Source extract Block Start

Have you noticed new I AM AFFECTED posters in Hamilton bus tops, libraries and recreational centres across the city?
During the month of September, these posters have appeared in 73 highly visible bus stops across the City Of Hamilton. The posters are part of a campaign intended to educate citizens on the effects of the Canadian Indian Residential School System.
The Our Voice. Our Truth posters were first unveiled earlier this summer in a moving launch at Hamilton City Hall. Nine unique posters and banners have been created.
Lyndon George, the Clinic’s Aboriginal Justice Coordinator, who heads up the YÉN: TENE initiative came up with the idea of the posters.
“The campaign was developed to initiate conversation and provoke thought on the Canadian Indian Residential School system and the intergenerational trauma caused by that system,” states George.
The campaign’s second phase called I AM COMMITTED will be rolled out at a media event later this month. Some of the individuals featured in the posters will be at this event and will share their stories. Details will follow.

Source extract Block End

Aim of the task: According to the text about the Hamilton poster campaign, how many bus stops displayed the posters during September?

Supplied data Block Start

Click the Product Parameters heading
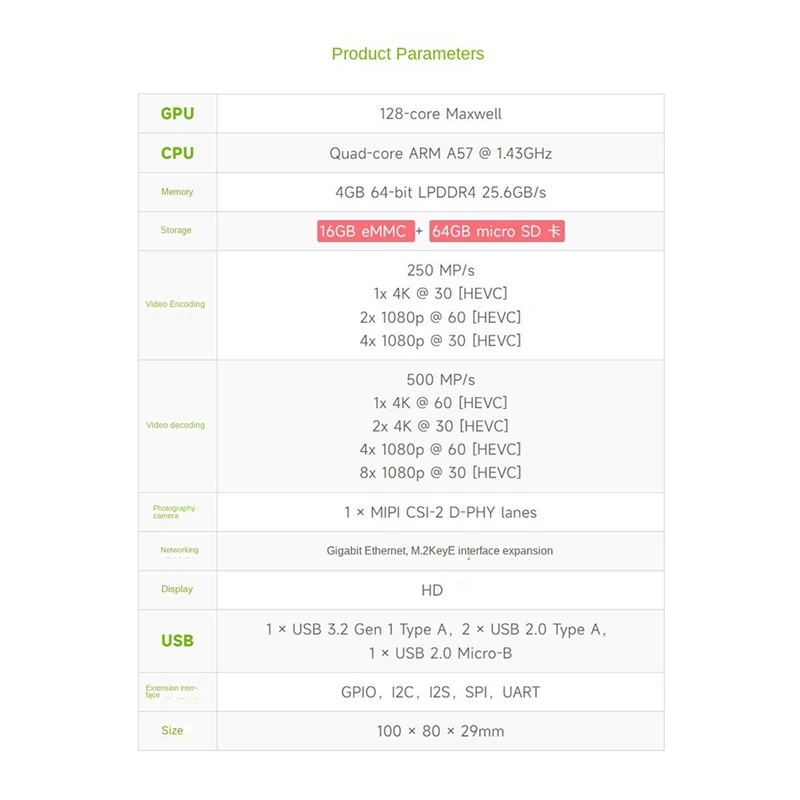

Supplied data Block End

Completed exercise: 73 highly visible bus stops across the City of Hamilton.